Custom Text Model

The Clarifai API has the ability not only to learn concepts from images and videos, but from text as well.

In this walkthrough, you'll learn how to create and use a custom text model, learn from your own text data using the power of the Clarifai's base Text model, and predict on new text examples.

The steps below can all be done via the Clarifai's portal. But here you'll learn how to do them programmatically via API, using our gRPC Python client.

The examples below map directly to any of our other gRPC clients.

The walkthrough assumes you have already created your Clarifai's user account and the Personal Access Token. Also, first set up the gRPC Python client together with the initial code, see Client Installation Instructions.

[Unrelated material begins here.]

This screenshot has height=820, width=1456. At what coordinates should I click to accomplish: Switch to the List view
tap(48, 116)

For debugging purposes, each response returned by a method call can be printed to the console, and its entire data and structure will be shown verbosely.

Create a new application

The first step is manual: in the Clarifai Portal, create an new application with Text selected as the Base Workflow.

Afterward, copy the newly-created application's API key and set it in the variable below. This variable is going to be used, for authorization purposes, by all Clarifai API calls that follow.

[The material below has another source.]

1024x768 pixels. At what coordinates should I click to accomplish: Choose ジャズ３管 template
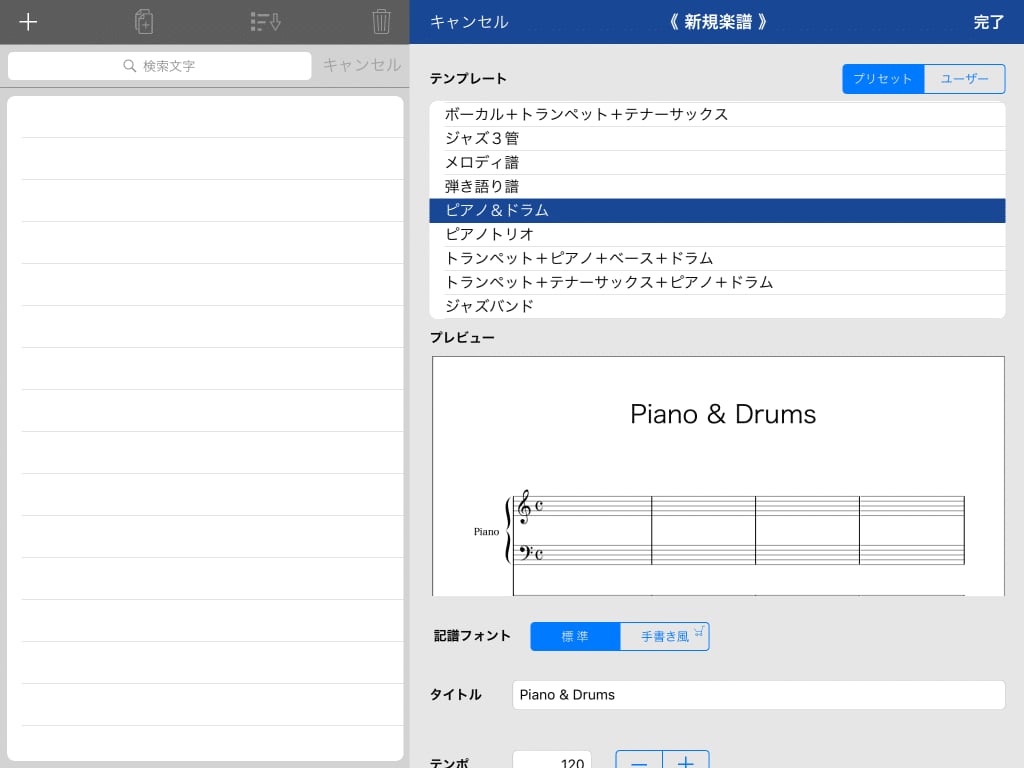click(717, 138)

# Insert here the initialization code as outlined on this page:
# https://docs.clarifai.com/api-guide/api-overview/api-clients#client-installation-instructions

api_key_metadata = (('authorization', 'Key ' + post_keys_response.keys[0].id),)

Add a batch of texts

We'll now add several text inputs that we will later use as a training data in our custom model. The idea is that we'll create a model which can differentiate between positive and negative sentences (in a grammatical sense). We'll mark each input with one of the two concepts: positive or negative.

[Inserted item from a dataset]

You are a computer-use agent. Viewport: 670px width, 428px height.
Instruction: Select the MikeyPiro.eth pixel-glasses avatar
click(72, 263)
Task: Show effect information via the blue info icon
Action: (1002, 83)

The text can be added either directly (it's called raw), or from a URL.

positive_raw_texts = [
    "Marie is a published author.",
    "In three years, everyone will be happy.",
    "Nora Roberts is the most prolific romance writer the world has ever known.",
    "She has written more than 225 books.",
    "If you walk into Knoxville, you'll find a shop named Rala.",
    "There are more than 850 miles of hiking trails in the Great Smoky Mountains.",
    "Harrison Ford is 6'1\".",
    "According to Reader's Digest, in the original script of Return of The Jedi, Han Solo died.",
    "Kate travels to Doolin, Ireland every year for a writers' conference.",
    "Fort Stevens was decommissioned by the United States military in 1947.",
]
negative_text_urls = [
    "https://samples.clarifai.com/negative_sentence_1.txt",
    "https://samples.clarifai.com/negative_sentence_2.txt",
    "https://samples.clarifai.com/negative_sentence_3.txt",
    "https://samples.clarifai.com/negative_sentence_4.txt",
    "https://samples.clarifai.com/negative_sentence_5.txt",
    "https://samples.clarifai.com/negative_sentence_6.txt",
    "https://samples.clarifai.com/negative_sentence_7.txt",
    "https://samples.clarifai.com/negative_sentence_8.txt",
    "https://samples.clarifai.com/negative_sentence_9.txt",
    "https://samples.clarifai.com/negative_sentence_10.txt",
]

post_inputs_response = stub.PostInputs(
    service_pb2.PostInputsRequest(
        inputs=[
            resources_pb2.Input(
                data=resources_pb2.Data(
                    text=resources_pb2.Text(raw=raw_text),
                    concepts=[resources_pb2.Concept(id="positive", value=1)]
                )
            )
            for raw_text in positive_raw_texts
        ] + [
            resources_pb2.Input(
                data=resources_pb2.Data(
                    text=resources_pb2.Text(
                        url=text_url,
                        allow_duplicate_url=True
                    ),
                    concepts=[resources_pb2.Concept(id="negative", value=1)]
                )
            )
            for text_url in negative_text_urls
        ]
    ),
    metadata=api_key_metadata
)

# You may print the response to see what the structure and the data of the response is.
# print(post_inputs_response)

if post_inputs_response.status.code != status_code_pb2.SUCCESS:
    raise Exception("Failed response, status: " + str(post_inputs_response.status))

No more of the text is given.